- [Aim of the task] Transcribe word for word each line from the one containing "The height and" to the final line of the data, both included. Skip the pictures.

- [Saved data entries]
-- Opening Marker --
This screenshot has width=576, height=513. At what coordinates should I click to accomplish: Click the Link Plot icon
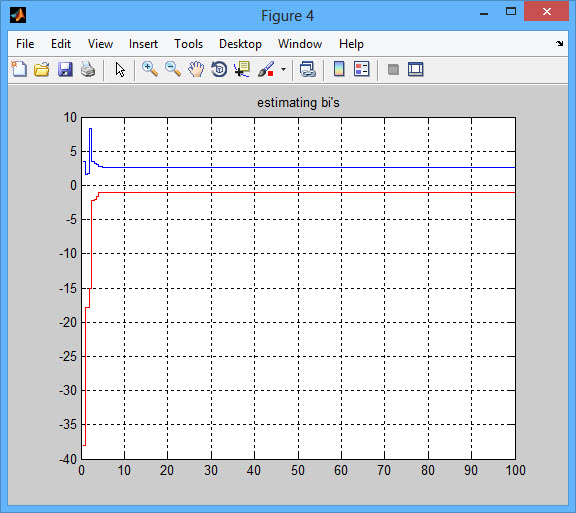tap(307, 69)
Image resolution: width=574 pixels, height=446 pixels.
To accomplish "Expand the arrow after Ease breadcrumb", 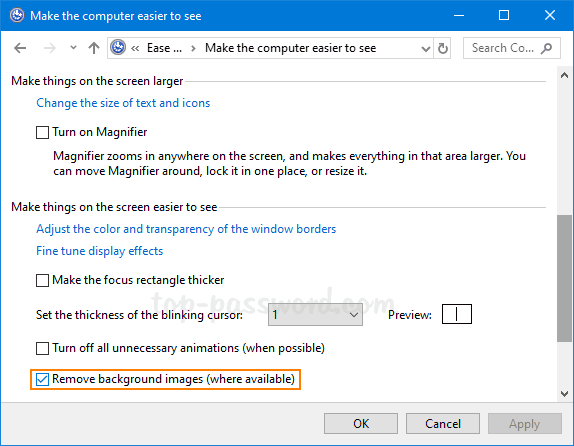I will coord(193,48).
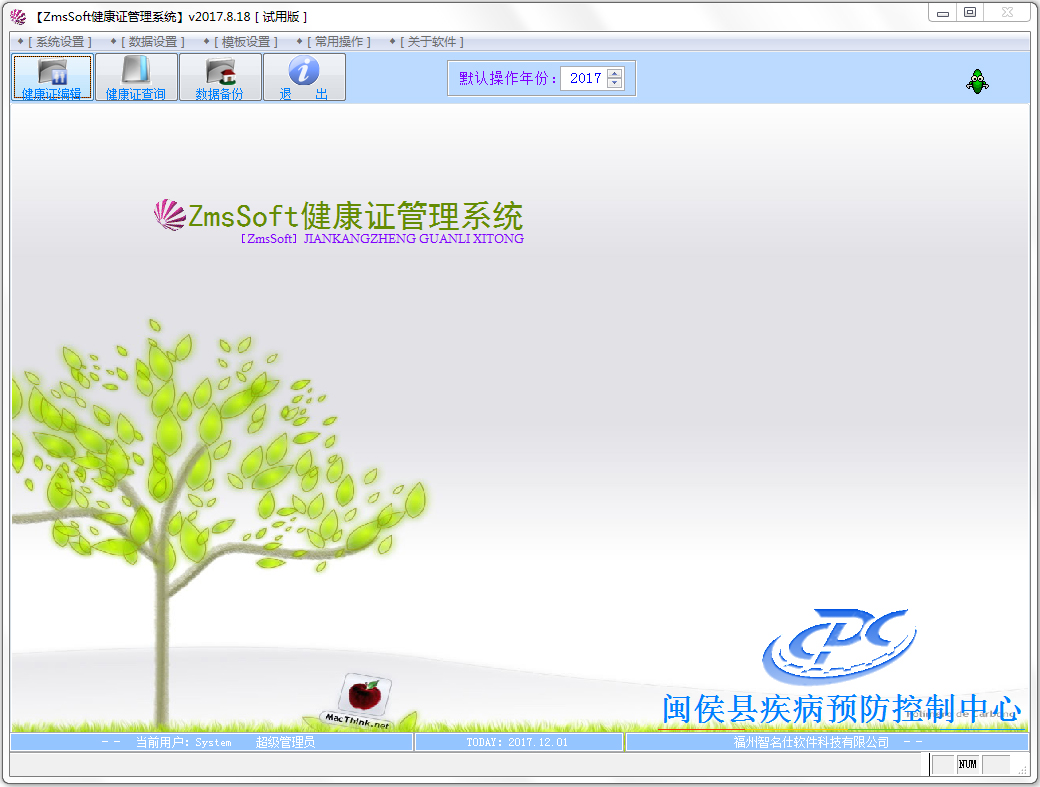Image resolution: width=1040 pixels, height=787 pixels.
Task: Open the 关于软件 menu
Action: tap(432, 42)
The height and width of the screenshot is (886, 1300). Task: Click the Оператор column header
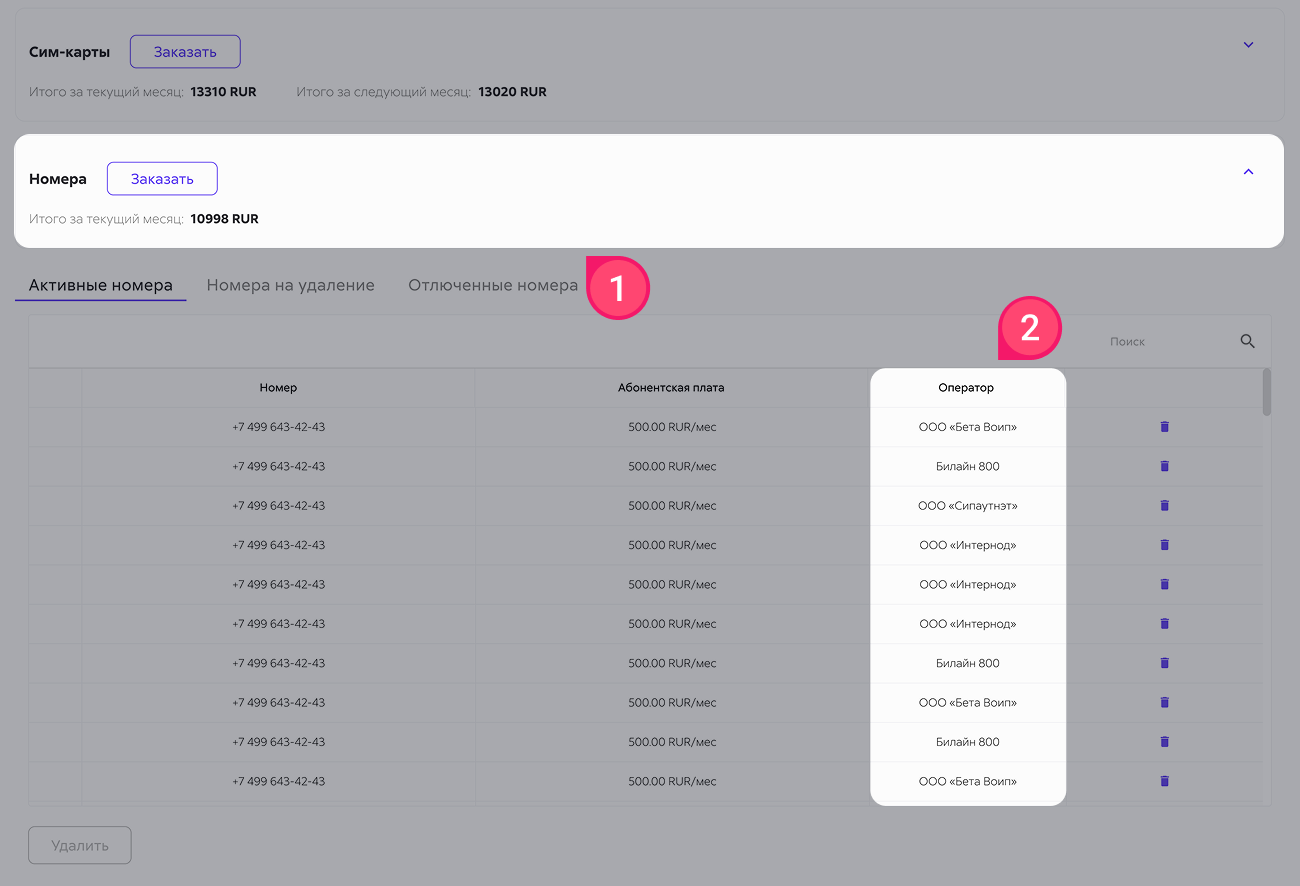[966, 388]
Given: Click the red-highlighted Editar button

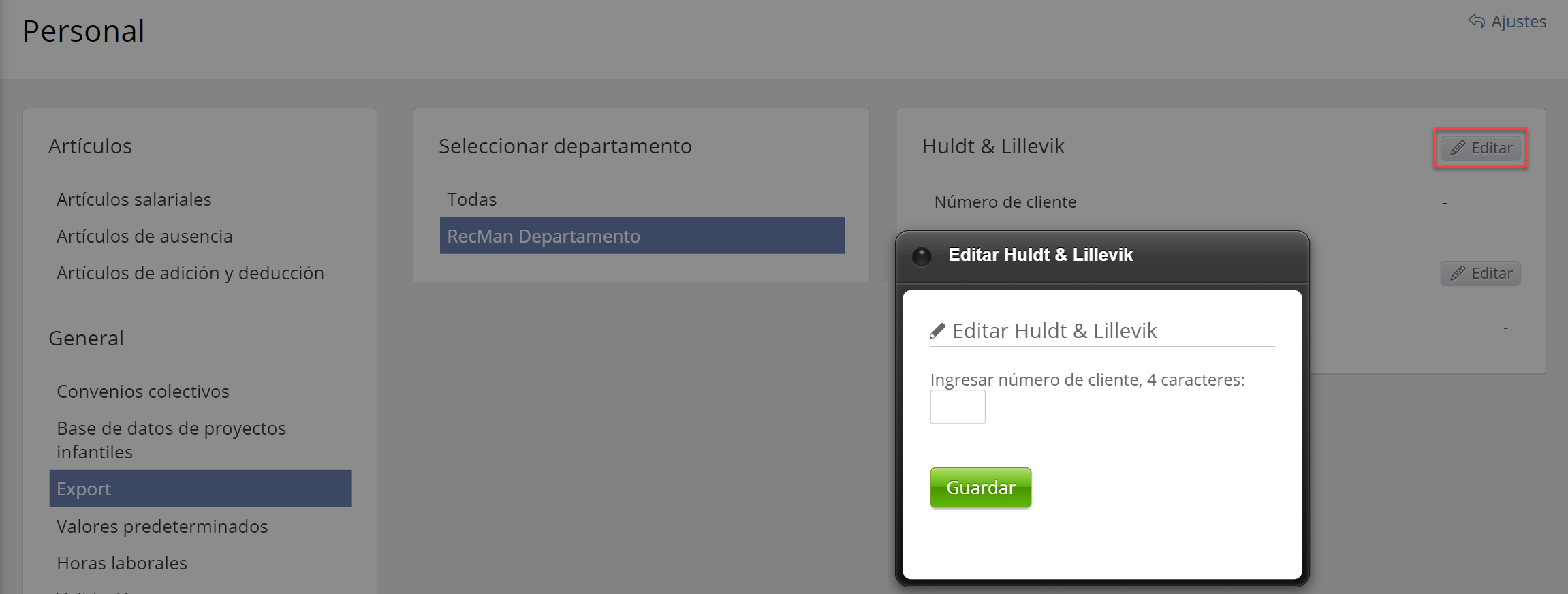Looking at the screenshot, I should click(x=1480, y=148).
-- Closing Marker --
- [Answer box]
The height and width of the screenshot is (886, 1300). Task: Click the Оператор column header
[966, 388]
Given: Click the red-highlighted Editar button

Looking at the screenshot, I should click(x=1480, y=148).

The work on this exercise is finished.